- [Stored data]
##########
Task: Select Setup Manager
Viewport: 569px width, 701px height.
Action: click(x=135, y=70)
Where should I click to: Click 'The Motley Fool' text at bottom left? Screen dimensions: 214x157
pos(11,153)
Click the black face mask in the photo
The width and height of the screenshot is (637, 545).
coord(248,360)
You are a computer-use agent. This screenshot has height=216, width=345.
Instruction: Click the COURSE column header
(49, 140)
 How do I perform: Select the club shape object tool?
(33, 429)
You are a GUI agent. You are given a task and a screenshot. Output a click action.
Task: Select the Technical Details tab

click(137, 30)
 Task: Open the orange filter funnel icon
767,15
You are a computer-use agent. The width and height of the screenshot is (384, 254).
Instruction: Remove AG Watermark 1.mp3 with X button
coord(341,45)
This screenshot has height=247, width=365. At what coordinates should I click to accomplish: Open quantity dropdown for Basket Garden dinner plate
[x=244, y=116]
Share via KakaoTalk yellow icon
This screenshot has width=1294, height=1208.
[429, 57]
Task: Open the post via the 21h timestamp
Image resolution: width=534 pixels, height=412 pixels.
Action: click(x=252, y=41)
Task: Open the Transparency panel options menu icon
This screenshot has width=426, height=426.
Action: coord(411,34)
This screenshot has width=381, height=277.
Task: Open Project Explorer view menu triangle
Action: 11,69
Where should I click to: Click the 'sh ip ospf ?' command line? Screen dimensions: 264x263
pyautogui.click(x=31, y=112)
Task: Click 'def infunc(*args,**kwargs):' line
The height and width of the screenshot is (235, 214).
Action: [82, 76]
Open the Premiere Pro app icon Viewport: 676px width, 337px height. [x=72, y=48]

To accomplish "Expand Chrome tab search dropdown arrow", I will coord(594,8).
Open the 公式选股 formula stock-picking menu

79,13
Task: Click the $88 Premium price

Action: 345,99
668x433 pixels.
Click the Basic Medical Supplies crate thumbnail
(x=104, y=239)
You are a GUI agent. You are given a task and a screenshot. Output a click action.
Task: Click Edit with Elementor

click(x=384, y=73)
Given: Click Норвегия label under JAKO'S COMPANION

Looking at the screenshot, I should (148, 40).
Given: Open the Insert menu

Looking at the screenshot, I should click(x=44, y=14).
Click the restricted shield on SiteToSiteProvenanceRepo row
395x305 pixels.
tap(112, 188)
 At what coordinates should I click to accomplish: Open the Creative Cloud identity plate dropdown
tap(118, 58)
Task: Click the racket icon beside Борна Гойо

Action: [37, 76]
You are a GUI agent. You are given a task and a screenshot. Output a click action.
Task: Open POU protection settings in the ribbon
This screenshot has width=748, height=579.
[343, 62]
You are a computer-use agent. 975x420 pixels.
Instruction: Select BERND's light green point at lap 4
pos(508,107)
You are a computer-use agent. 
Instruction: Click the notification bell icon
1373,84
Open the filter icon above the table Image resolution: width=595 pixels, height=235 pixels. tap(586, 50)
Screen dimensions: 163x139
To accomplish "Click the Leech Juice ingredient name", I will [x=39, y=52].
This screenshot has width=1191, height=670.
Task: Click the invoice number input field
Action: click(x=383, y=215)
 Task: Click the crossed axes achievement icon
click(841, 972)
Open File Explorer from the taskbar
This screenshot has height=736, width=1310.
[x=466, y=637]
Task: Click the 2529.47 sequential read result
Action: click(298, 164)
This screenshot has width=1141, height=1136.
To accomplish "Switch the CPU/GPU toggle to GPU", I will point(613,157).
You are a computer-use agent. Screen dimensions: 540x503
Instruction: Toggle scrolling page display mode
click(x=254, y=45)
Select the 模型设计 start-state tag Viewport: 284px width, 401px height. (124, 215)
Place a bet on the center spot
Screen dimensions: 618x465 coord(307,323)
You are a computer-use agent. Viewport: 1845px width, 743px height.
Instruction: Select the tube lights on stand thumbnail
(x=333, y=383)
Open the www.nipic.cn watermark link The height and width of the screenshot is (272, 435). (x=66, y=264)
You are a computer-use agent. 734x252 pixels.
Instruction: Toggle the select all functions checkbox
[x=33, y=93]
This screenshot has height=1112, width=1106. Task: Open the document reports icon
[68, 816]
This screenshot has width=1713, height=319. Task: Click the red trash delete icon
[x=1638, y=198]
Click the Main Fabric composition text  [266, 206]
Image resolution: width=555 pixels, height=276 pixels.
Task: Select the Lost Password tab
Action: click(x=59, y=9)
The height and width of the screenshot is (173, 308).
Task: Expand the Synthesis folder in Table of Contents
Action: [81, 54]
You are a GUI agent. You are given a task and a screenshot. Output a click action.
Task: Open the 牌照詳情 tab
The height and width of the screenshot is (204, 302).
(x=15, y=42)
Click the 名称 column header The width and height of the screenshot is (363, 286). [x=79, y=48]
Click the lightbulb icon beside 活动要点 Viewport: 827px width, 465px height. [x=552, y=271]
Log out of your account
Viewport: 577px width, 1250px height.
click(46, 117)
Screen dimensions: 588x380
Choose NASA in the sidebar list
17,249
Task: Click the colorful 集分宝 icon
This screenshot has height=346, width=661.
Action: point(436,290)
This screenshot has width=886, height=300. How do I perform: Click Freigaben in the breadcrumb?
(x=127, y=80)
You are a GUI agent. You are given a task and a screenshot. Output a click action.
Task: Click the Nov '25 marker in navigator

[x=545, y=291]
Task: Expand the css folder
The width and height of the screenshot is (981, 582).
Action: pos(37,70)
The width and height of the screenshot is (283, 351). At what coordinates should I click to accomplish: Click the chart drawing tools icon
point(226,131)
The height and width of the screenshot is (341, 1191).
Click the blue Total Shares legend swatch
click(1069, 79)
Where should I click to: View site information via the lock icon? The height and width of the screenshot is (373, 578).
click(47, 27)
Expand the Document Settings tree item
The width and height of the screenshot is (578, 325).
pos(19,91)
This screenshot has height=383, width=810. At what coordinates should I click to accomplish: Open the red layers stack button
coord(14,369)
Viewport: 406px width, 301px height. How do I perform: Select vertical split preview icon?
##########
- [Task instructions] What the exercise needs is every record again, word for word.

- [Finished task]
Task: Select Setup Manager
Viewport: 569px width, 701px height.
Action: click(x=135, y=70)
Where should I click to: Click 'The Motley Fool' text at bottom left? Screen dimensions: 214x157
pos(11,153)
Click the black face mask in the photo
The width and height of the screenshot is (637, 545).
coord(248,360)
You are a computer-use agent. This screenshot has height=216, width=345.
Instruction: Click the COURSE column header
(49, 140)
 How do I perform: Select the club shape object tool?
(33, 429)
You are a GUI agent. You are given a task and a screenshot. Output a click action.
Task: Select the Technical Details tab

click(137, 30)
 Task: Open the orange filter funnel icon
767,15
You are a computer-use agent. The width and height of the screenshot is (384, 254).
Instruction: Remove AG Watermark 1.mp3 with X button
coord(341,45)
This screenshot has height=247, width=365. At what coordinates should I click to accomplish: Open quantity dropdown for Basket Garden dinner plate
[x=244, y=116]
Share via KakaoTalk yellow icon
This screenshot has width=1294, height=1208.
[429, 57]
Task: Open the post via the 21h timestamp
Image resolution: width=534 pixels, height=412 pixels.
Action: click(x=252, y=41)
Task: Open the Transparency panel options menu icon
This screenshot has width=426, height=426.
Action: coord(411,34)
This screenshot has width=381, height=277.
Task: Open Project Explorer view menu triangle
Action: 11,69
Where should I click to: Click the 'sh ip ospf ?' command line? Screen dimensions: 264x263
pyautogui.click(x=31, y=112)
Task: Click 'def infunc(*args,**kwargs):' line
The height and width of the screenshot is (235, 214).
Action: [82, 76]
Open the Premiere Pro app icon Viewport: 676px width, 337px height. [x=72, y=48]

To accomplish "Expand Chrome tab search dropdown arrow", I will coord(594,8).
Open the 公式选股 formula stock-picking menu

79,13
Task: Click the $88 Premium price

Action: 345,99
668x433 pixels.
Click the Basic Medical Supplies crate thumbnail
(x=104, y=239)
You are a GUI agent. You are given a task and a screenshot. Output a click action.
Task: Click Edit with Elementor

click(x=384, y=73)
Given: Click Норвегия label under JAKO'S COMPANION

Looking at the screenshot, I should (148, 40).
Given: Open the Insert menu

Looking at the screenshot, I should click(x=44, y=14).
Click the restricted shield on SiteToSiteProvenanceRepo row
395x305 pixels.
tap(112, 188)
 At what coordinates should I click to accomplish: Open the Creative Cloud identity plate dropdown
tap(118, 58)
Task: Click the racket icon beside Борна Гойо

Action: [37, 76]
You are a GUI agent. You are given a task and a screenshot. Output a click action.
Task: Open POU protection settings in the ribbon
This screenshot has width=748, height=579.
[343, 62]
You are a computer-use agent. 975x420 pixels.
Instruction: Select BERND's light green point at lap 4
pos(508,107)
You are a computer-use agent. 
Instruction: Click the notification bell icon
1373,84
Open the filter icon above the table Image resolution: width=595 pixels, height=235 pixels. tap(586, 50)
Screen dimensions: 163x139
To accomplish "Click the Leech Juice ingredient name", I will [x=39, y=52].
This screenshot has width=1191, height=670.
Task: Click the invoice number input field
Action: click(x=383, y=215)
 Task: Click the crossed axes achievement icon
click(841, 972)
Open File Explorer from the taskbar
This screenshot has height=736, width=1310.
[x=466, y=637]
Task: Click the 2529.47 sequential read result
Action: click(298, 164)
This screenshot has width=1141, height=1136.
To accomplish "Switch the CPU/GPU toggle to GPU", I will point(613,157).
You are a computer-use agent. Screen dimensions: 540x503
Instruction: Toggle scrolling page display mode
click(x=254, y=45)
Select the 模型设计 start-state tag Viewport: 284px width, 401px height. (124, 215)
Place a bet on the center spot
Screen dimensions: 618x465 coord(307,323)
You are a computer-use agent. Viewport: 1845px width, 743px height.
Instruction: Select the tube lights on stand thumbnail
(x=333, y=383)
Open the www.nipic.cn watermark link The height and width of the screenshot is (272, 435). (x=66, y=264)
You are a computer-use agent. 734x252 pixels.
Instruction: Toggle the select all functions checkbox
[x=33, y=93]
This screenshot has height=1112, width=1106. Task: Open the document reports icon
[68, 816]
This screenshot has width=1713, height=319. Task: Click the red trash delete icon
[x=1638, y=198]
Click the Main Fabric composition text  [266, 206]
Image resolution: width=555 pixels, height=276 pixels.
Task: Select the Lost Password tab
Action: click(x=59, y=9)
The height and width of the screenshot is (173, 308).
Task: Expand the Synthesis folder in Table of Contents
Action: [81, 54]
You are a GUI agent. You are given a task and a screenshot. Output a click action.
Task: Open the 牌照詳情 tab
The height and width of the screenshot is (204, 302).
(x=15, y=42)
Click the 名称 column header The width and height of the screenshot is (363, 286). [x=79, y=48]
Click the lightbulb icon beside 活动要点 Viewport: 827px width, 465px height. [x=552, y=271]
Log out of your account
Viewport: 577px width, 1250px height.
click(46, 117)
Screen dimensions: 588x380
Choose NASA in the sidebar list
17,249
Task: Click the colorful 集分宝 icon
This screenshot has height=346, width=661.
Action: point(436,290)
This screenshot has width=886, height=300. How do I perform: Click Freigaben in the breadcrumb?
(x=127, y=80)
You are a GUI agent. You are given a task and a screenshot. Output a click action.
Task: Click the Nov '25 marker in navigator

[x=545, y=291]
Task: Expand the css folder
The width and height of the screenshot is (981, 582).
Action: pos(37,70)
The width and height of the screenshot is (283, 351). At what coordinates should I click to accomplish: Click the chart drawing tools icon
point(226,131)
The height and width of the screenshot is (341, 1191).
Click the blue Total Shares legend swatch
click(1069, 79)
Where should I click to: View site information via the lock icon? The height and width of the screenshot is (373, 578).
click(47, 27)
Expand the Document Settings tree item
The width and height of the screenshot is (578, 325).
pos(19,91)
This screenshot has height=383, width=810. At what coordinates should I click to accomplish: Open the red layers stack button
coord(14,369)
Viewport: 406px width, 301px height. How do I perform: Select vertical split preview icon?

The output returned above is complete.